Si tratta della sentenza n. 38260, depositata ieri, riguardante un procedimento in cui si contestava a costui di aver conferito al denaro pubblico – di cui egli aveva la disponibilità giuridica in virtù dell’ufficio ricoperto – una destinazione non conforme agli scopi di pubblico interesse a esso sottostanti, stante l’assenza di un provvedimento formale ricognitivo dell’esistenza di un obbligo giuridico o comunque di un interesse, concreto ed effettivo, della persona giuridica a provvedere in tale senso.

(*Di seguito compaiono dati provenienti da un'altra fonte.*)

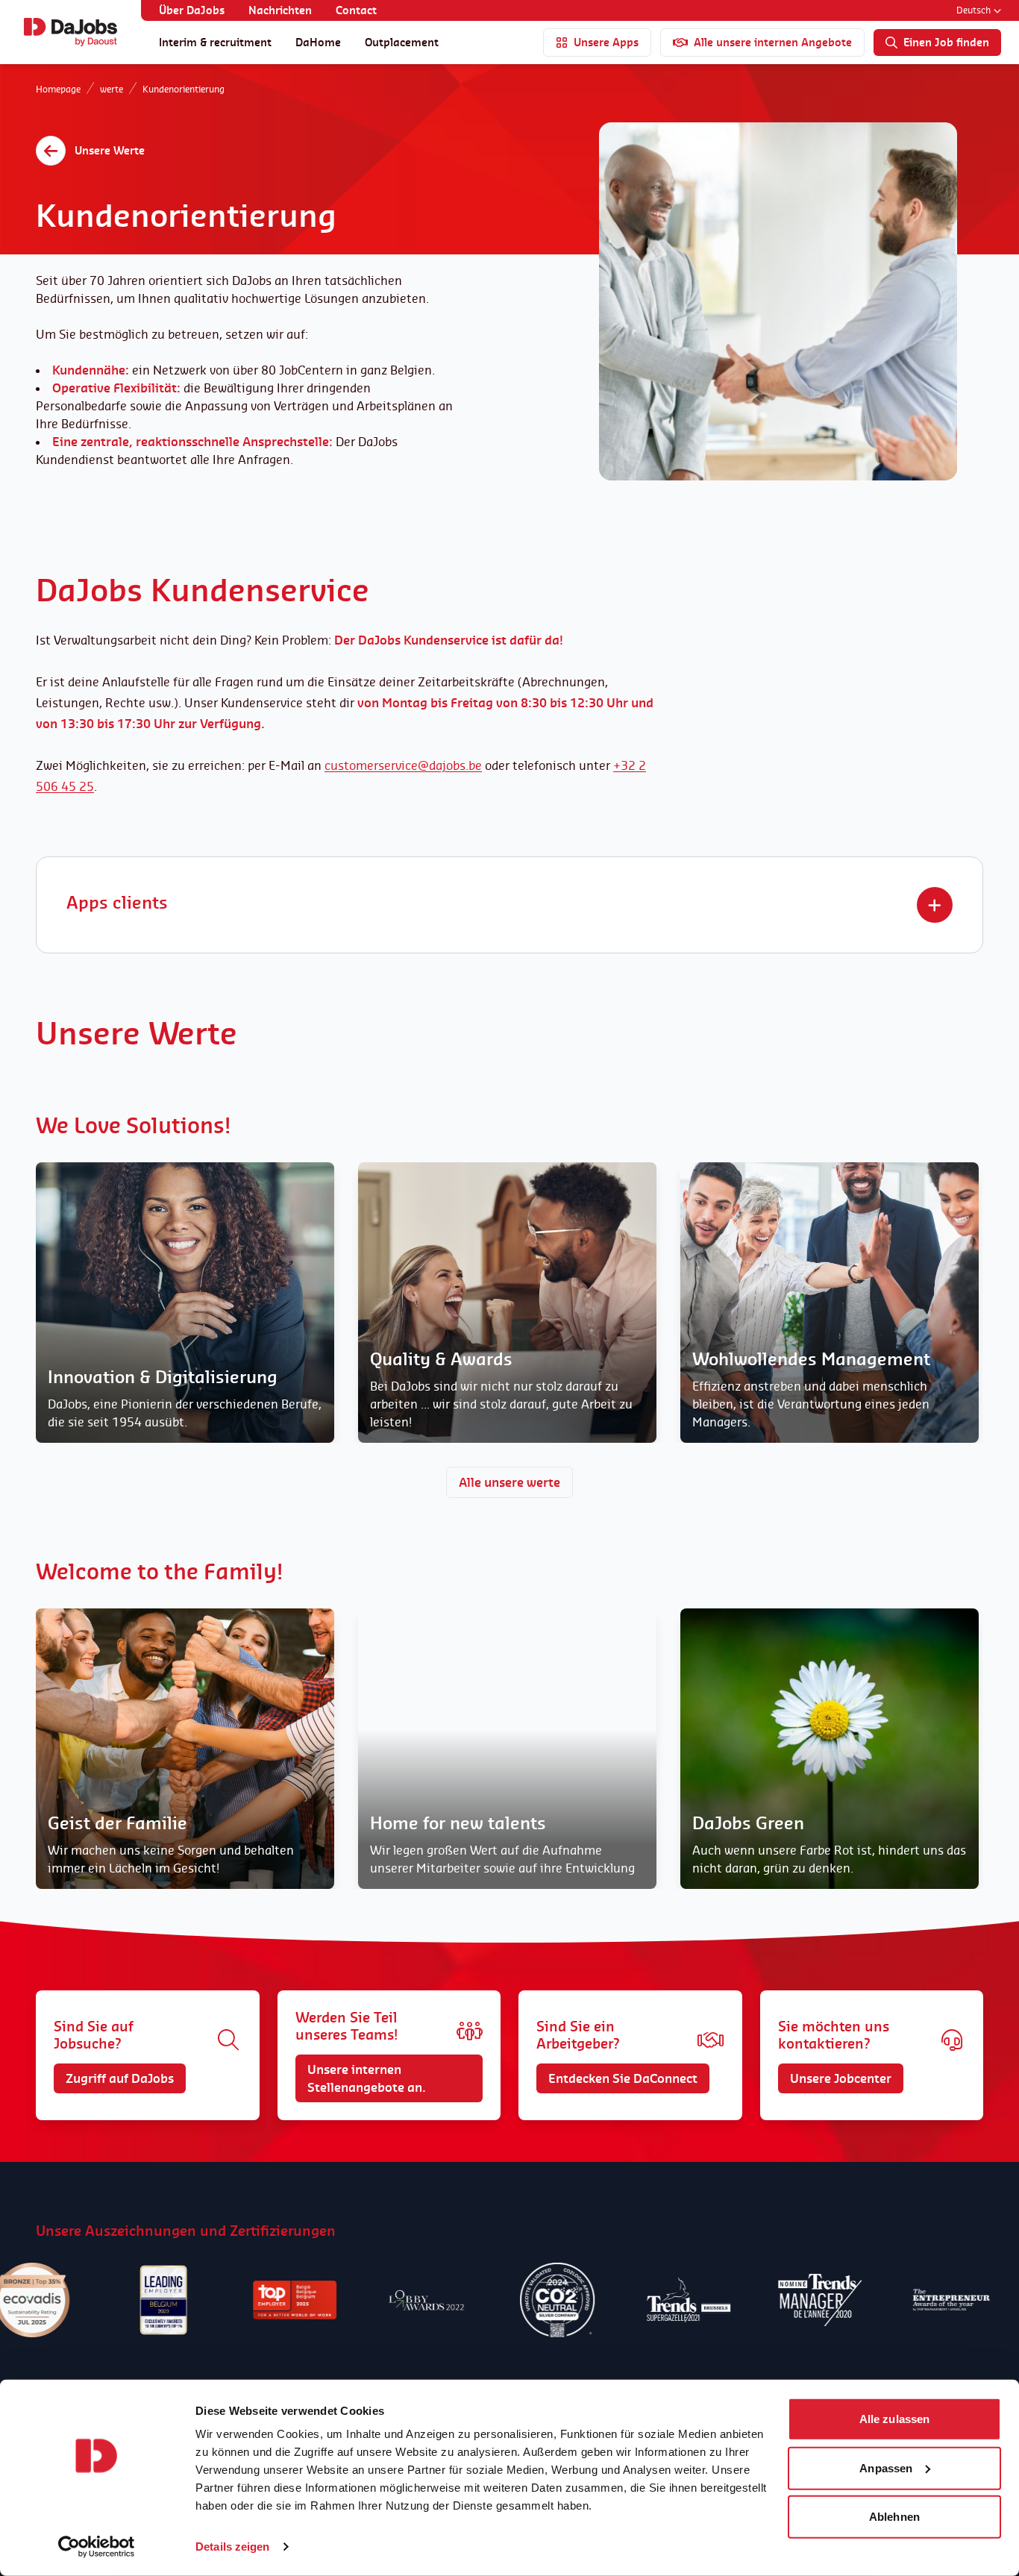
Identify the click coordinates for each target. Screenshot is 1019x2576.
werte (111, 89)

In estrema sintesi, il reato era contestato in quanto tale dirigente, approfittando del ruolo ricoperto quale responsabile dell’area finanza e bilancio, avrebbe distratto risorse della società ai fini del pagamento delle sanzioni pecuniarie inflitte ad amministratori e dirigenti persone fisiche per violazioni in materia di sicurezza sul lavoro e ambientali che han dato luogo a responsabilità penale personale dei singoli addetti.
Ai fini del peculato, infatti, il concetto di “appropriazione” comprende anche la condotta di “distrazione”, in quanto imprimere alla cosa una destinazione diversa da quella consentita dal titolo del possesso significa esercitare su di essa poteri tipicamente proprietari e, quindi, impadronirsene.
Tra l’altro, non trattandosi di violazioni rientranti tra i reati presupposto della responsabilità degli enti ai sensi del DLgs. 231/2001, non si ravvisava alcun interesse per la società all’estinzione delle relative sanzioni contravvenzionali.